Superconductive Ceramics On A Shoestring
Talk about low budgets. Andrew T. Hunt, a PhD student at Georgia Institute of Technology, wanted to try a different approach for creating thin films of ceramic materials. When a professor wouldn't O. K. the experiment, Hunt set up a plywood table in his backyard, and, using $250 worth of equipment, deposited a one-micron-thick layer of superconducting material on a crystal of magnesium oxide. He used an artist's airbrush and a blend of powdered yttrium, barium, and copper compounds dissolved in an everyday solvent, xylene. He put extra oxygen into the compressed air, then ignited the spray. Some of the resulting gunk landed on the crystal. The crude film showed hints of superconductivity at around 85 degrees Kelvin, above the boiling temperature of liquid nitrogen.

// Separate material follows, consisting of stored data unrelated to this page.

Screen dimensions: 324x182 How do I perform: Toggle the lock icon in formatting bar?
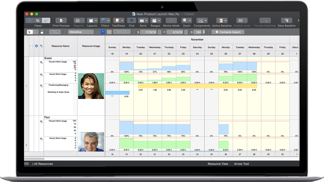click(x=42, y=32)
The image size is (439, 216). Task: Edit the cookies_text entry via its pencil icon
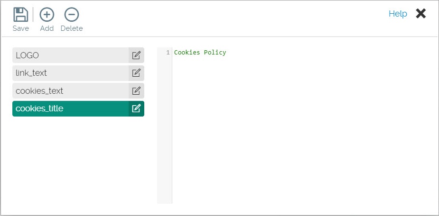pyautogui.click(x=136, y=91)
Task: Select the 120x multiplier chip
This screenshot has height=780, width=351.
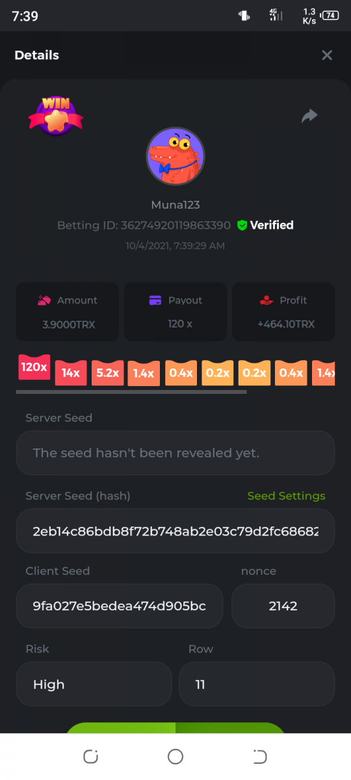Action: [x=34, y=367]
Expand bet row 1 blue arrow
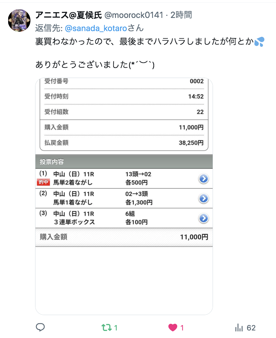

The technique, says Brent Carter, a Georgia Tech assistant professor of materials science, is a promising alternative to the current technology, chemical-vapor deposition. Hunt's combustion chemical-vapor deposition doesn't require costly vacuum chambers or furnaces. It has already been used to create other thin films, including yttrium-stabilized zirconia for wear resistance and insulation. Georgia Tech Research Corp. and Hunt have applied for a patent on the process.